Zutreffend geht das VG Aachen davon aus, dass ein Mindest-Restmüllvolumen pro Person und Woche auf der Grundlage des § 9 Abs. 1 Satz 3 Landesabfallgesetz NRW konkret für das jeweilige Gemeindegebiet festzulegen ist und Mindest-Restmüllvolumina anderer Städte und Gemeinden nicht schlichtweg übernommen werden können. Weiterhin ist auch zutreffend, dass die Festlegung eines Mindest-Restmüllvolumens pro Person und Woche schlüssig und nachvollziehbar dargelegt können werden muss, wobei allerdings die Vorlage eines Gutachtens nicht erforderlich ist. Gleichwohl kann eine pauschale Berücksichtigung der Bioabfallmengen an der Gesamtabfallmenge im Rahmen der Festlegung des Mindest-Restmüllvolumens pro Person/Woche (auch unter Berücksichtigung der Möglichkeit der Eigenkompostierung) nicht generell zutreffend sein. Dieses gilt jedenfalls in den Fällen, in denen wie bei der beklagten Stadt überhaupt keine Biotonne eingeführt worden ist und damit auch die Bioabfälle über das Restmüllgefäß entsorgt werden. Hinzu kommt, dass nicht schlichtweg der pauschale Anteil von 35 % Bioabfällen an der gesamten Restmüllfraktion angesetzt werden kann, zumal nicht sämtliche Bioabfälle zwingend über eine Biotonne oder im Rahmen der Eigenkompostierung einer Verwertung zugeführt werden müssen. Besteht z.B. die Vorgabe des Landkreises, dass im Rahmen der Bioabfallerfassung und –verwertung keine ungekochten Fisch- und Fleischreste und keine gekochten Speisereste einer Biotonne zugeführt werden dürfen, so kann nicht davon ausgegangen werden, dass der Gesamtanteil der Bioabfälle an der gesamten Restmüllmenge 35 % beträgt, weil bei dieser Erfassungsvorgabe des Landkreises ungekochte Fisch- und Fleischreste und gekochte Speisereste zwingend dem Restmüllgefäß zuzuführen sind und auch nicht der Eigenkompostierung zugeführt werden dürfen. Die vorstehende Maßgabe der Entsorgung von ungekochten Fisch- und Fleischresten und gekochten Speiseresten als Bioabfälle über die Restmülltonne ist auch deshalb empfehlenswert, weil anderenfalls im Rahmen der Eigenkompostierung Gefahrentatbestände durch Siedlungsungeziefer (z.B. Ratten) hervorgerufen werden können.

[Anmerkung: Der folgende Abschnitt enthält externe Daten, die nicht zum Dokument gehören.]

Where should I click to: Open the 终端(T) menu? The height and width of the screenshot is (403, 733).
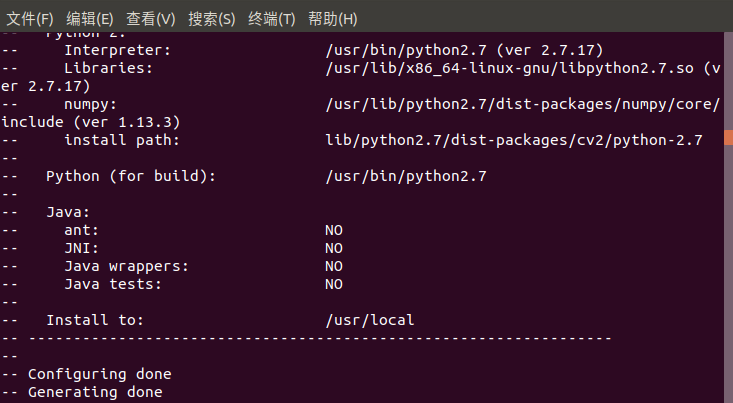[x=272, y=19]
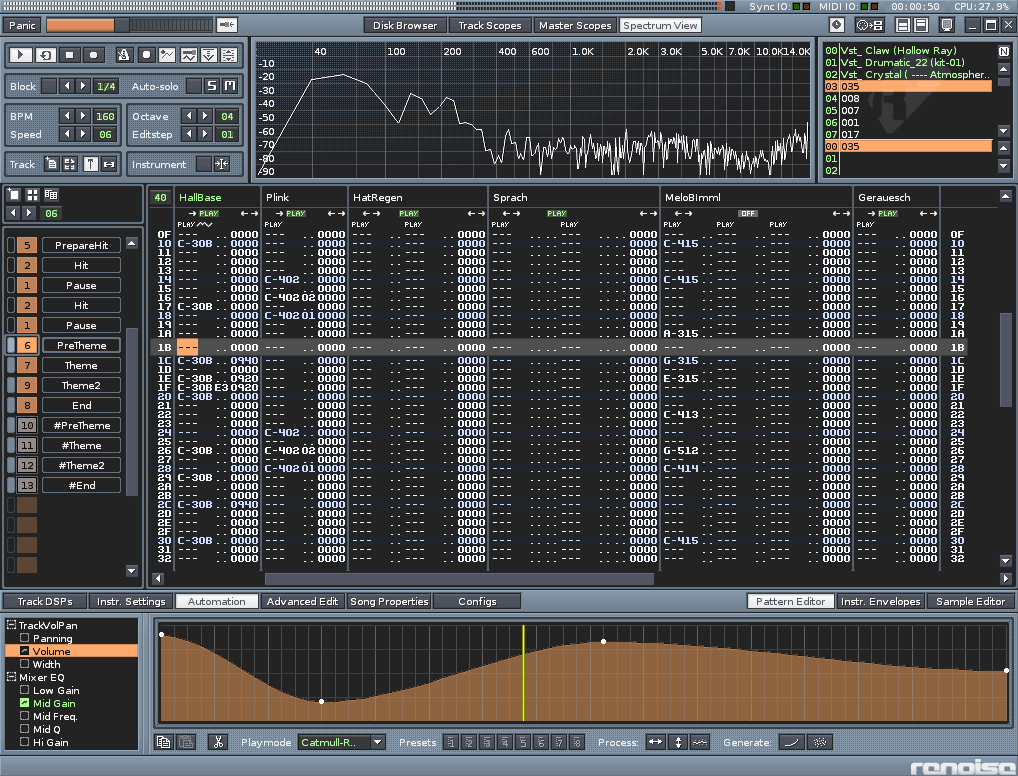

Schließlich hat das OVG NRW (Urteil vom 28.11.1994 – Az.: 22 A 3036/93 -, NWVBl. 1995, S. 308g.; OVG NRW, Beschluss vom 17.11.1994 – Az.: 22 A 438/94) bislang entschieden, dass bei der Festlegung von Mindest-Restmüllvolumen pro Person und Woche auch Reserven für unvorhergesehene Situationen berücksichtigt werden können, in denen mehr Abfall anfällt (z.B. Festlichkeiten, Wohnungsrenovierungen). In dieser Hinsicht geht es vor allem darum, ein Mindest-Restmüllvolumen pro Person/Woche festzulegen, welches nicht dazu führt, dass regelmäßig Abfallsäcke zugekauft werden müssen oder die Abfallgefäße ständig überfüllt oder der Abfall in den Restmüllgefäßen verdichtet wird, damit das Gefäßvolumen noch ausreicht. Es liegt hier im Interesse einer geordneten auf Seuchenschutz und Hygiene ausgerichteten Abfallentsorgung, dass Abfallgefäße zugeteilt werden, die ausreichend bemessen sind, zumal überfüllte Abfallgefäße, deren Inhalt auf die Straße fällt, Siedlungsungeziefer (z.B. Ratten) anlockt. Vor diesem Hintergrund wird abzuwarten sein, welche Bewertung durch das OVG NRW erfolgen wird.